OBJECTIVE A >> Please copy from the photocatalysis methods excerpt, word for word, the passage between "Active species trapping test" and "photocatalytic activity experiments.", inclusive.
-- BEGIN SELECTED EXCERPT --
Photocatalytic activity experiments
The photocatalytic activities of the samples were evaluated by degradation of Methylene blue (MB) in solution under visible light. A Xe light (500 W xenon lamp, λ > 420 nm) was used as a light source. 10 mg photocatalytic sample was added in a 40 mL MB solution (3 × 10−5 M) under magnetic stirring. The solution was stirred in the dark for 1 hour to reach the adsorption equilibrium before illumination. At fixed time intervals, 3 mL of the mixing suspension was taken out and then was separated by placing a magnet beside the reaction vial followed by pouring out the solution. The solution was measured by UV-vis spectra and the intensity of 665 nm was displayed in the diagram.
Active species trapping test
In experiments to determine the active species in the photocatalytic experiment, 1 mM EDTA-2Na, 1 mM p-benzoquinone (BQ) and 1 mM isopropanol (IPA) were used to capture holes (h+), superoxide radicals (•O2−) and hydroxyl radicals (•OH), respectively. These active species scavengers were added individually during the photocatalytic reaction. The method of active species trapping experiment was the same as photocatalytic activity experiments.
Electrochemical reactions
Cyclic voltammetry (CV) and linear sweep voltammograms (LSV) was used to evaluate the ORR performance. The catalyst samples were loaded on the glass carbon electrode as the working electrode, a Pt wire was employed as the counter electrode and saturated calomel electrodes as the reference electrode. The working electrode was prepared by mixing 5 mg samples, 5 mg carbon black and 10 μL Nafion solution. The 0.1 M KOH electrolyte was saturated by constant O2 purging. The LSV measurements were scanned at 1600 rpm with a 5 mV•s−1 scan rate. The electrolyte prepared using the photocatalytically treated water was prepared by mixing the treated water and deionized water at 1:1 ratio, and into the mixture added the corresponding amount of KOH.
-- END SELECTED EXCERPT --
-- BEGIN EXTRACTED DATA --
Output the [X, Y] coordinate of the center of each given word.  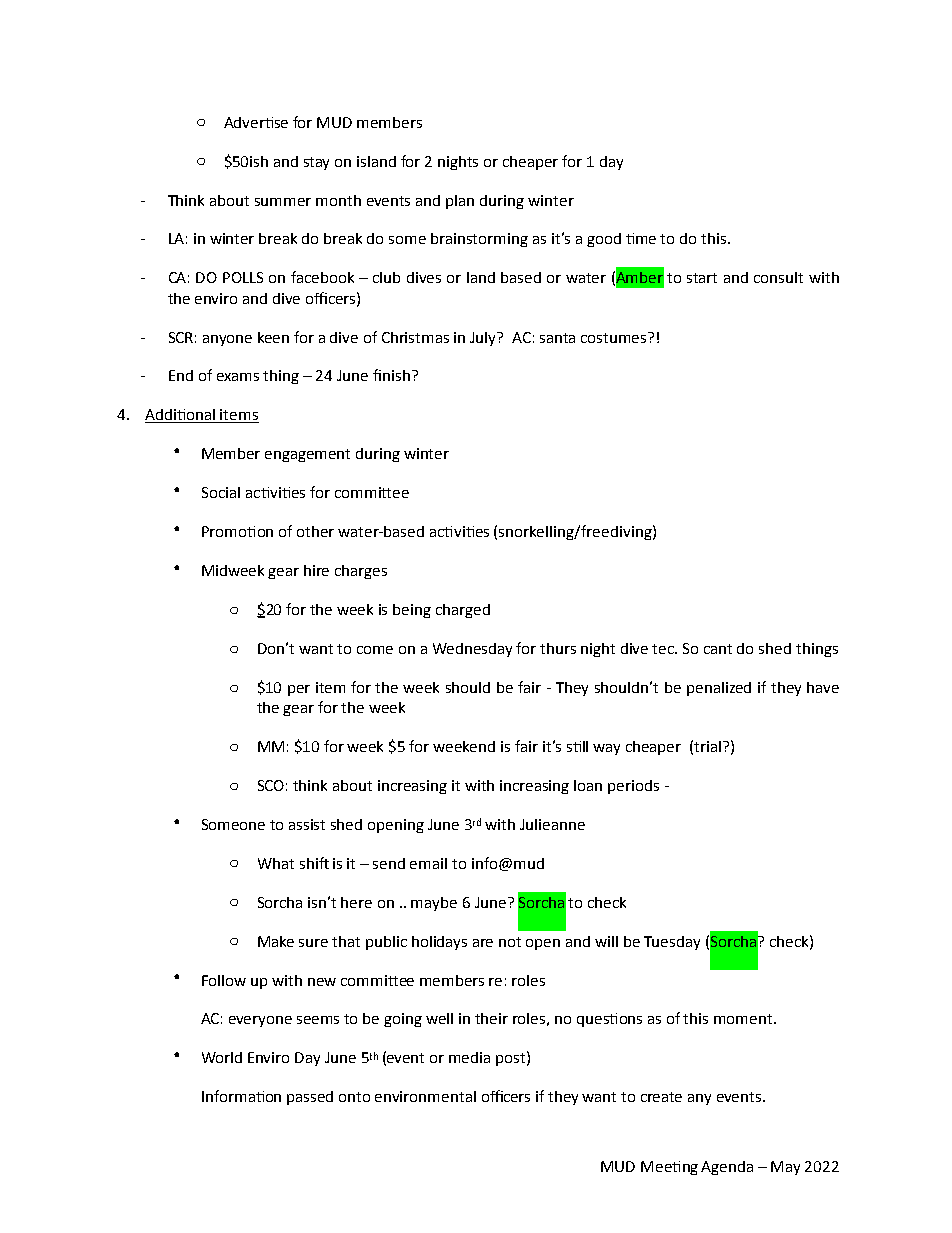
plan [460, 202]
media [469, 1057]
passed [310, 1098]
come [375, 650]
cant [718, 649]
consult [778, 277]
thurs [558, 648]
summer [283, 202]
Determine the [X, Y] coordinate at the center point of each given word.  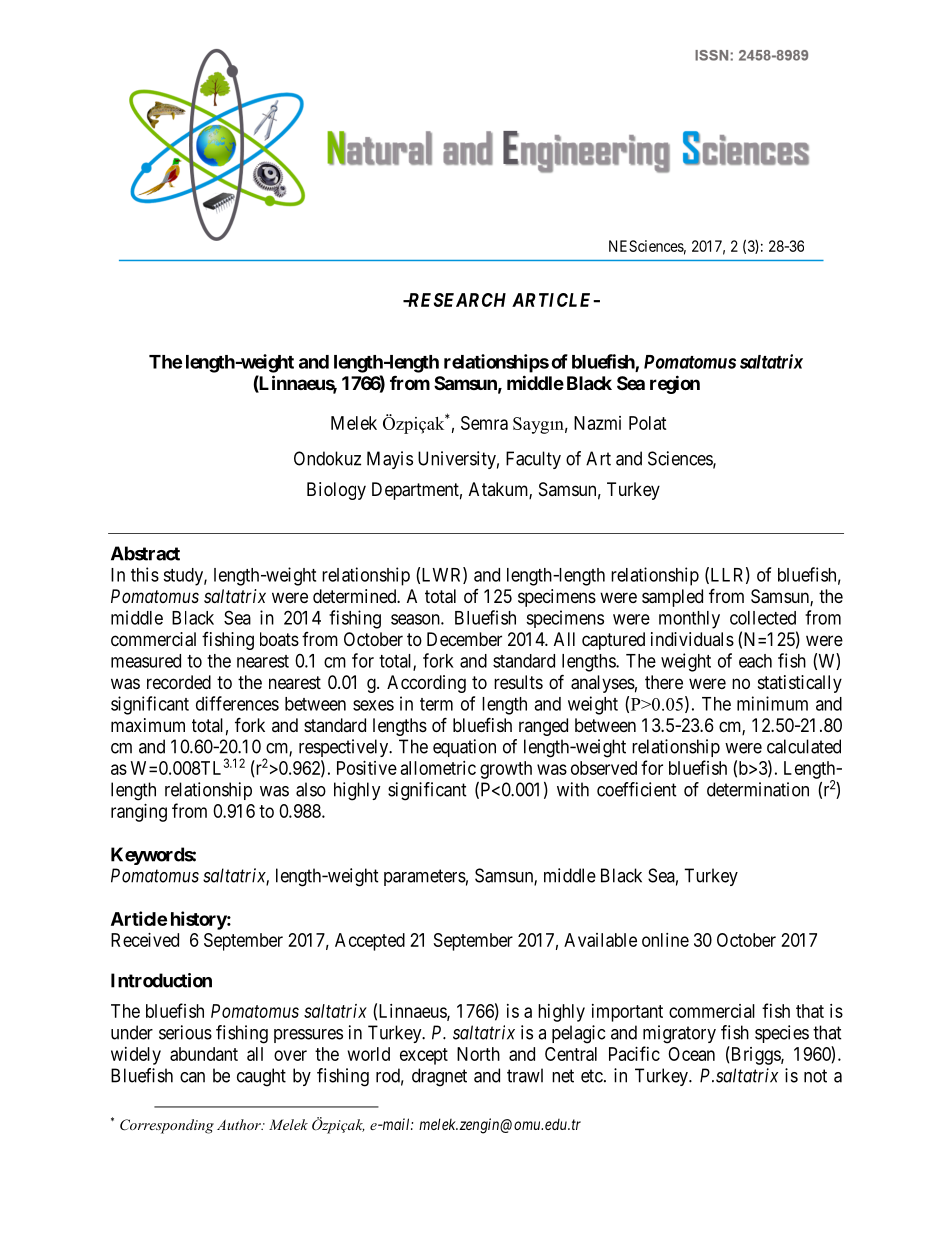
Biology [336, 491]
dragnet [439, 1077]
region [675, 384]
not [815, 1076]
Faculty [533, 460]
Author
-- END EXTRACTED DATA --
OBJECTIVE B >> In the records, replace "center point" with "midpoint" and return only the lines between the ones holding "media [469, 1057]" and "region [675, 384]", inclusive, with everything else unchanged and the pictures left out.

FULL RESPONSE A >>
Active species trapping test
In experiments to determine the active species in the photocatalytic experiment, 1 mM EDTA-2Na, 1 mM p-benzoquinone (BQ) and 1 mM isopropanol (IPA) were used to capture holes (h+), superoxide radicals (•O2−) and hydroxyl radicals (•OH), respectively. These active species scavengers were added individually during the photocatalytic reaction. The method of active species trapping experiment was the same as photocatalytic activity experiments.

FULL RESPONSE B >>
media [469, 1057]
passed [310, 1098]
come [375, 650]
cant [718, 649]
consult [778, 277]
thurs [558, 648]
summer [283, 202]
Determine the [X, Y] coordinate at the midpoint of each given word.  
Biology [336, 491]
dragnet [439, 1077]
region [675, 384]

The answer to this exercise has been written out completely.